I am trying to create a sample application where I can overlay 3d objects on a camera screen. They will be placed at a particular point, and re-drawn every frame as the user moves the camera to shift perspective.
In essence, I'm looking to replicate this: http://www.youtube.com/watch?v=EEstFtQbzow
Here's my attempt at phrasing the problem more precisely: consider being given an initial image matrix (representing all the X,Y pixel coords) at the time of initial object placement. Once its placed, every subsequent video frame will need to be analyzed to re-position the object that's been placed so that it can be re-drawn (overlayed) correctly given the new perspective.
I have a bit of a background in computer vision, but I am unsure how to do this particular task. For reference, the sample application I'm looking to create will be for Android, so if anyone knows of existing code I could leverage that would be great as well. However I'm very open to being directed to academic papers describing algorithms I need to implement.
Thanks.
This is a pretty well known problem in computer vision. There are various papers you can refer to for this, including systems that do simultaneous localisation and mapping (SLAM), which may use either bundle adjustment or filter-based tracking. Reading up popular papers on these topics will give you a lot of insight into cameras and tracking in the real world.
To summarise, you will need to obtain the 6D pose of the camera in every frame i.e. you need to figure out where the camera is in the real world (translation), and where it is pointing (rotation).

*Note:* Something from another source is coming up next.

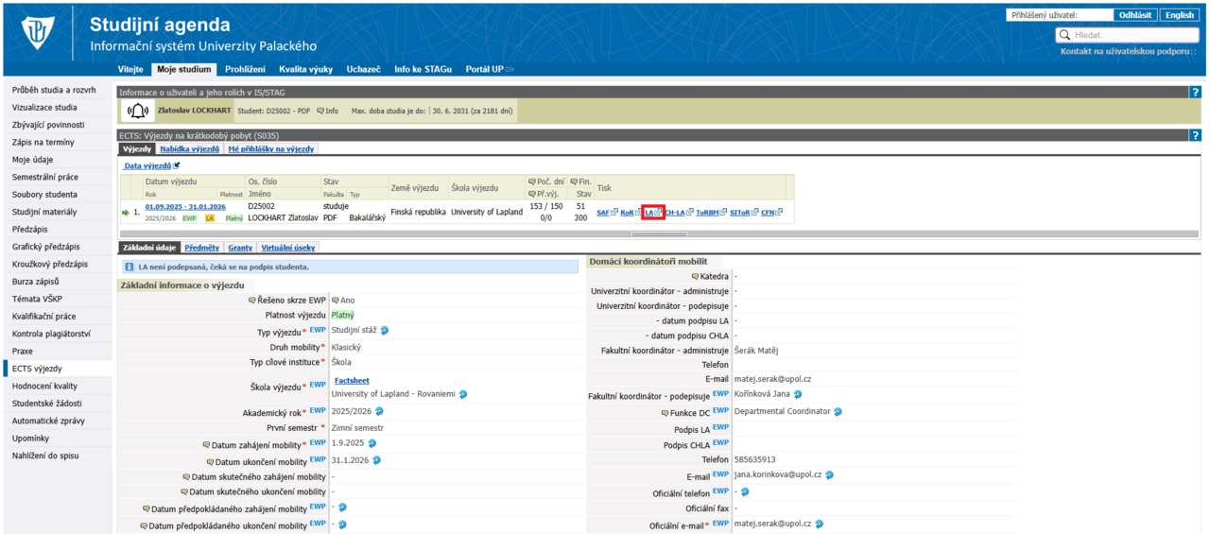Open the Factsheet link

This is usually done by first tracking salient features in the scene, estimating their 3D positions and then using the perceived motion of these features to figure out the camera pose in every frame. You will need to define an origin (you cannot use the camera as the origin for the problem you're trying to solve) in the real world and have at least 4 known/measured points as a reference to start with. In the video you've included in your question, Augment seem to use a printed pattern to get the initial camera pose. They then track features in the real world to continue tracking the pose.
Once you have the camera pose, you can position the 3D object in the real world using projections. The camera pose is encoded the essential/fundamental camera matrix, using which you can transform any 3D point in the world to a 2D position in the camera's frame. So to render a virtual 3D point in the real world, say at (x, y, z), you will project (x, y, z) to 2D point (u, v) using the camera matrix. Then render the point on the image obtained from the camera. Do this for every point of the object you want to render, and you're done :)
You should have a look at Vuforia, a mobile SDK developed by Qualcomm. It's free, and offers a lot of tools to add augmented reality to your applications.
As far as I know, it's what the guys from Augment (in your video) use in their app too!
It's a classic problem. In the Movie Visual Effects (VFX) industry it's called matchmoving. It boils down to solving the Structure from Motion (SfM) problem for the given image sequence, and specifically estimating the camera intrinsic parameters and position/pose at every frame with respect to an arbitrary origin point (for example, the position/pose at the first frame of the sequence).
Relevant search terms: "sfm", "matchmoving", "bundle adjustment", "ceres solver".
The Ceres bundle adjuster from Google's has been opensourced and includes an Android port (which powers the "spherical" camera mode in recent releases).
Here is a step by step tutorial on how to build the furniture use case using the Metaio SDK (also free with a small watermark- but it also has it's own rendering engine so you can use it with or without unity- native code) http://dev.metaio.com/sdk/tutorials/interactive-furniture/
The unique thing about this is that while the example in the video you show is limited to using a marker, Metaio's sdk allows you to use SLAM environmental tracking, image/ marker tracking, or GPS coordinate tracking in order to augment the 3D objects- aka you can do the same with or without a marker.
All the other information about tracking configurations + tutorials + live webinars + sample code can all be found through the link above.
Hope this helps.